_AIM OF THE EXERCISE_: Rewrite the records below, changing every "At what coordinates should I click to accomplish" to "Which point should I click to accomplish" and leaving the rest untouched.

_THE RECORDS_:

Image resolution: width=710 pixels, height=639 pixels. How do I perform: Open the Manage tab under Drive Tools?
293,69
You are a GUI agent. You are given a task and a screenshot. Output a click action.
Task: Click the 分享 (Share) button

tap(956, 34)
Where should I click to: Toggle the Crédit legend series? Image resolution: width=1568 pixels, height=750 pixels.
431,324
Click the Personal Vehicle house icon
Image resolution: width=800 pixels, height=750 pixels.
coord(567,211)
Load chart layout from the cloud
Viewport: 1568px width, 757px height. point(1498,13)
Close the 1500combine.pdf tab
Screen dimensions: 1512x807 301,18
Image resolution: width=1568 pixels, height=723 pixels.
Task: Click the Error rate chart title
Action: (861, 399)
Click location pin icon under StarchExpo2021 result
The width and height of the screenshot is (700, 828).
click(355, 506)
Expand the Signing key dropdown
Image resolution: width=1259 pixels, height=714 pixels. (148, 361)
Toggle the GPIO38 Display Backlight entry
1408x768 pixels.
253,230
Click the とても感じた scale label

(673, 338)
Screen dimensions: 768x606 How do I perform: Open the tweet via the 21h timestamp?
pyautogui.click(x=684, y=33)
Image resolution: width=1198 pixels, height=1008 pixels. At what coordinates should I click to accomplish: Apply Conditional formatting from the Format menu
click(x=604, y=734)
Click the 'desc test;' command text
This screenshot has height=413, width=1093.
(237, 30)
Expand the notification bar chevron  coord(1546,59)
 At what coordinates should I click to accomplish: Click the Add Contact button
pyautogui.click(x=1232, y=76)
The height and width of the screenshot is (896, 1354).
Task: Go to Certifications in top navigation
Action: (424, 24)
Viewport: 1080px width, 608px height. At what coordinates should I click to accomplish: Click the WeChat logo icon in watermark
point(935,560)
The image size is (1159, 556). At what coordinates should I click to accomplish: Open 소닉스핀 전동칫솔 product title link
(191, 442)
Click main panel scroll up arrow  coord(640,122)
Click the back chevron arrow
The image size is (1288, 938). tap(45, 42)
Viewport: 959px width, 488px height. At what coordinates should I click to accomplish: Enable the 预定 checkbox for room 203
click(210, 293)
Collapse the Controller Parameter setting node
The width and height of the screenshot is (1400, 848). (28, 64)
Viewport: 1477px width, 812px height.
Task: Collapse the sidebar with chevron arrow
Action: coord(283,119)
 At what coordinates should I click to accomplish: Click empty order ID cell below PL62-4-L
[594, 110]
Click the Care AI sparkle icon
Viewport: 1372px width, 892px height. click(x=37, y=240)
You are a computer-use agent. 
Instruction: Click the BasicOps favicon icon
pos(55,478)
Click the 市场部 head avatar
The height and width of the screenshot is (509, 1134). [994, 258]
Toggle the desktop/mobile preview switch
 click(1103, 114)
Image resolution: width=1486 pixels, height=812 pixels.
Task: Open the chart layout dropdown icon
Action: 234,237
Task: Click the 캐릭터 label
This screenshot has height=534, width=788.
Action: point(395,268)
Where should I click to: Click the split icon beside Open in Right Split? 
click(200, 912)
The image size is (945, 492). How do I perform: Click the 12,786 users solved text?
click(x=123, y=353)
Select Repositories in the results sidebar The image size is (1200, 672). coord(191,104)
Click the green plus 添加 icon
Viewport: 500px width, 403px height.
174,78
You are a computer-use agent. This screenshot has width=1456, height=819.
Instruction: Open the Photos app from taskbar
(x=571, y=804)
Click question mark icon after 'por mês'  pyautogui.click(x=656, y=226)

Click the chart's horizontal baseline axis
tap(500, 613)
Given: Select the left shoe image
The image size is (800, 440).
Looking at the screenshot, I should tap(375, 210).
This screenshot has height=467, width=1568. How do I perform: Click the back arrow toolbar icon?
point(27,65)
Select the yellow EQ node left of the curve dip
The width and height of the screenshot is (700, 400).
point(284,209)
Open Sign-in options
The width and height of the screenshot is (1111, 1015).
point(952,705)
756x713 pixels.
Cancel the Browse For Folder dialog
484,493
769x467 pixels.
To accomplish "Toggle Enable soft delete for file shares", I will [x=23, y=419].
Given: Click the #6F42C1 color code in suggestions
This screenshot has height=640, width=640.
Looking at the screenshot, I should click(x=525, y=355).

_RESULT OF THIS TASK_:
Image resolution: width=710 pixels, height=639 pixels. How do I perform: Open the Manage tab under Drive Tools?
293,69
You are a GUI agent. You are given a task and a screenshot. Output a click action.
Task: Click the 分享 (Share) button

tap(956, 34)
Where should I click to: Toggle the Crédit legend series? Image resolution: width=1568 pixels, height=750 pixels.
431,324
Click the Personal Vehicle house icon
Image resolution: width=800 pixels, height=750 pixels.
coord(567,211)
Load chart layout from the cloud
Viewport: 1568px width, 757px height. point(1498,13)
Close the 1500combine.pdf tab
Screen dimensions: 1512x807 301,18
Image resolution: width=1568 pixels, height=723 pixels.
Task: Click the Error rate chart title
Action: (861, 399)
Click location pin icon under StarchExpo2021 result
The width and height of the screenshot is (700, 828).
click(355, 506)
Expand the Signing key dropdown
Image resolution: width=1259 pixels, height=714 pixels. (148, 361)
Toggle the GPIO38 Display Backlight entry
1408x768 pixels.
253,230
Click the とても感じた scale label

(673, 338)
Screen dimensions: 768x606 How do I perform: Open the tweet via the 21h timestamp?
pyautogui.click(x=684, y=33)
Image resolution: width=1198 pixels, height=1008 pixels. Which point should I click to accomplish: Apply Conditional formatting from the Format menu
click(x=604, y=734)
Click the 'desc test;' command text
This screenshot has height=413, width=1093.
(237, 30)
Expand the notification bar chevron  coord(1546,59)
 Which point should I click to accomplish: Click the Add Contact button
pyautogui.click(x=1232, y=76)
The height and width of the screenshot is (896, 1354).
Task: Go to Certifications in top navigation
Action: (424, 24)
Viewport: 1080px width, 608px height. Which point should I click to accomplish: Click the WeChat logo icon in watermark
point(935,560)
The image size is (1159, 556). Which point should I click to accomplish: Open 소닉스핀 전동칫솔 product title link
(191, 442)
Click main panel scroll up arrow  coord(640,122)
Click the back chevron arrow
The image size is (1288, 938). tap(45, 42)
Viewport: 959px width, 488px height. Which point should I click to accomplish: Enable the 预定 checkbox for room 203
click(210, 293)
Collapse the Controller Parameter setting node
The width and height of the screenshot is (1400, 848). (28, 64)
Viewport: 1477px width, 812px height.
Task: Collapse the sidebar with chevron arrow
Action: coord(283,119)
 Which point should I click to accomplish: Click empty order ID cell below PL62-4-L
[594, 110]
Click the Care AI sparkle icon
Viewport: 1372px width, 892px height. click(x=37, y=240)
You are a computer-use agent. 
Instruction: Click the BasicOps favicon icon
pos(55,478)
Click the 市场部 head avatar
The height and width of the screenshot is (509, 1134). [994, 258]
Toggle the desktop/mobile preview switch
 click(1103, 114)
Image resolution: width=1486 pixels, height=812 pixels.
Task: Open the chart layout dropdown icon
Action: 234,237
Task: Click the 캐릭터 label
This screenshot has height=534, width=788.
Action: point(395,268)
Where should I click to: Click the split icon beside Open in Right Split? 
click(200, 912)
The image size is (945, 492). How do I perform: Click the 12,786 users solved text?
click(x=123, y=353)
Select Repositories in the results sidebar The image size is (1200, 672). coord(191,104)
Click the green plus 添加 icon
Viewport: 500px width, 403px height.
174,78
You are a computer-use agent. This screenshot has width=1456, height=819.
Instruction: Open the Photos app from taskbar
(x=571, y=804)
Click question mark icon after 'por mês'  pyautogui.click(x=656, y=226)

Click the chart's horizontal baseline axis
tap(500, 613)
Given: Select the left shoe image
The image size is (800, 440).
Looking at the screenshot, I should tap(375, 210).
This screenshot has height=467, width=1568. How do I perform: Click the back arrow toolbar icon?
point(27,65)
Select the yellow EQ node left of the curve dip
The width and height of the screenshot is (700, 400).
point(284,209)
Open Sign-in options
The width and height of the screenshot is (1111, 1015).
point(952,705)
756x713 pixels.
Cancel the Browse For Folder dialog
484,493
769x467 pixels.
To accomplish "Toggle Enable soft delete for file shares", I will [x=23, y=419].
Given: Click the #6F42C1 color code in suggestions
This screenshot has height=640, width=640.
Looking at the screenshot, I should click(x=525, y=355).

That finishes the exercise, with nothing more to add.